First, I had to realize that these were the sickest of the sick within the hospital and some of my patients were not going to make it. Secondly, I learned the goal of the ICU, which is to get the patient out of the ICU as fast as possible, the longer a patient remains in the ICU mortality increases. This differs from general hospital practice because you are to treat the patient’s main complaint or admitting problem. In the ICU the common admitting cause was shock secondary to pulmonary edema from pneumonia. This would develop while in the hospital or sometimes present to the ED with. More than any other problem pneumonia was most commonly seen in ICU patients. Pneumonia is so common in the ICU that any patient who presents with a spike in temperature or WBC and shows some sign of infiltrates on the CXR are treated empirically until sputum cultures return.

The ICU pharmacist we worked with throughout the month was also on the CODE team. His responsibility was to be present when a code blue (adult emergency) is called, and administer medications from the crash cart. The pharmacist would deliver the recommended doses of Epinephrine or Atropine as needed. During our first week we were fortunate to be present for a code blue. The room was filled with over 12 people of various medical disciplines trying to resuscitate the patient.
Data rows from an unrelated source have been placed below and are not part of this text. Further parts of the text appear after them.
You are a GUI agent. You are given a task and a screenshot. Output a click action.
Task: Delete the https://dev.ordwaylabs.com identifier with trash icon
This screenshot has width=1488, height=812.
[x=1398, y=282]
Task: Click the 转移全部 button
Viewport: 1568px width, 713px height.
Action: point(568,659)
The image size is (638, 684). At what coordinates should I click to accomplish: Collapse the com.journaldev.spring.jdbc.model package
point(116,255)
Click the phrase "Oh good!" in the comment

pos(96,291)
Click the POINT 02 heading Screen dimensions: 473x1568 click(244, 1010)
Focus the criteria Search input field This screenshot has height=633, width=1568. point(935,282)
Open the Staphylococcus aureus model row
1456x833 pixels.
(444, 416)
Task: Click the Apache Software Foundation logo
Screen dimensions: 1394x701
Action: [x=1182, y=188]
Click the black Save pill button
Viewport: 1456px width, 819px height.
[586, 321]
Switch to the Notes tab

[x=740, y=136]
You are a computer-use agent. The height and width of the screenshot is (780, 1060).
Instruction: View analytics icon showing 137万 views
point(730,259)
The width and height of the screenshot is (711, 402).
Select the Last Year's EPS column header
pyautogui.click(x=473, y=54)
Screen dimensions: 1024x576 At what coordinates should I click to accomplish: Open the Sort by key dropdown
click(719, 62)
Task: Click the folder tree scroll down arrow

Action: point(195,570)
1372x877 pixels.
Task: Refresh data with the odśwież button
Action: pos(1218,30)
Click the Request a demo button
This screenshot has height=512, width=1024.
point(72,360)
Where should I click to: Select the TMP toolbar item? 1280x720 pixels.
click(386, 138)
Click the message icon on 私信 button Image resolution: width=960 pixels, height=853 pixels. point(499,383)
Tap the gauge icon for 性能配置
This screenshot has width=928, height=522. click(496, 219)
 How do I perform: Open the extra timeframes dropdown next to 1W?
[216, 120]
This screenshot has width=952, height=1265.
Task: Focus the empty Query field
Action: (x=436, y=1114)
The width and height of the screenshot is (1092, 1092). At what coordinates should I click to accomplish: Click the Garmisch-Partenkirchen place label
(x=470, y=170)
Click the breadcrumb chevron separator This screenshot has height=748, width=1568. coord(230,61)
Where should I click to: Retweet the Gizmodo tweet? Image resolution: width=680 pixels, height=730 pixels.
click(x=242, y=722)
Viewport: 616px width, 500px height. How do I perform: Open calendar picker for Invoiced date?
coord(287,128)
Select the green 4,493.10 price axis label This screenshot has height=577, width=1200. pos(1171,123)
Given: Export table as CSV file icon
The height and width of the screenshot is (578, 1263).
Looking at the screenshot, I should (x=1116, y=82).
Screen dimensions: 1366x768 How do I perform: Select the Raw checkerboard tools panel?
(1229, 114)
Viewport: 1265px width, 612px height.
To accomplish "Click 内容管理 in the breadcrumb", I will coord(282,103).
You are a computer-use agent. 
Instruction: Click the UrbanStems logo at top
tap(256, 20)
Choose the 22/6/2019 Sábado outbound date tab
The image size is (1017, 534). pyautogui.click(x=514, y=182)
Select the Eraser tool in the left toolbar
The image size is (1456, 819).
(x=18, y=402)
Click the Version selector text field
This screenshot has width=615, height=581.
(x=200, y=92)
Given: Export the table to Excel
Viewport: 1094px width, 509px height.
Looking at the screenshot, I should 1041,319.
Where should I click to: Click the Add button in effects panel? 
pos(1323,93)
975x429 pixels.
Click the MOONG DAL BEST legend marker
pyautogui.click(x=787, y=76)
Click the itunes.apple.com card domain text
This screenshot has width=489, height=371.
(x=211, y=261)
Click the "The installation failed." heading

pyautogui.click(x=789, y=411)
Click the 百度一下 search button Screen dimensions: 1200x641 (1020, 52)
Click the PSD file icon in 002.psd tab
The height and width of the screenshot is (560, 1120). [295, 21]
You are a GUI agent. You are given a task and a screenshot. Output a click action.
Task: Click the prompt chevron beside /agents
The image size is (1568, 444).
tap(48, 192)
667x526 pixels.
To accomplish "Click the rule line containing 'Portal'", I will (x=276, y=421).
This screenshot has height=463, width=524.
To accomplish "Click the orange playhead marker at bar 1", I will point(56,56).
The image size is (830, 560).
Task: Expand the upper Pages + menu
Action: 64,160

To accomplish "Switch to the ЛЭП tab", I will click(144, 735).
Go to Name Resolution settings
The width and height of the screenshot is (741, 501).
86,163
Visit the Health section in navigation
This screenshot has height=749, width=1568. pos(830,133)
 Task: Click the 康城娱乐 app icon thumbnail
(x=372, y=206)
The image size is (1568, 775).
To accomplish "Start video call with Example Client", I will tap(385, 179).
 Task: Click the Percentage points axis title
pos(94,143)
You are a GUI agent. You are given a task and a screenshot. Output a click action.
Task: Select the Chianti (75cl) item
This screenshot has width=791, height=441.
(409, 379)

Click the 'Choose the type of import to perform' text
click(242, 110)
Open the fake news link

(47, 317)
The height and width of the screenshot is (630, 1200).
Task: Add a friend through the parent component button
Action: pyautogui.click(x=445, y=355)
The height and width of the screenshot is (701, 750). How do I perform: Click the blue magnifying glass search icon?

Over 40 minutes later the patient unfortunately expired. It was a very gripping first experience at a code that I learned a lot from and will never forget.

By and large this has been my most enjoyable rotation to date. I think I enjoyed the ICU because of the fast pace that the teams work, and in part to the style of critical thinking that goes into determining the treatment plan for some very dangerous and rare conditions. While I was in the ICU I was able to learn about a lot of different and new treatment modalities. I would recommend that anyone who enjoys the fast paced work environment spend time in the ICU.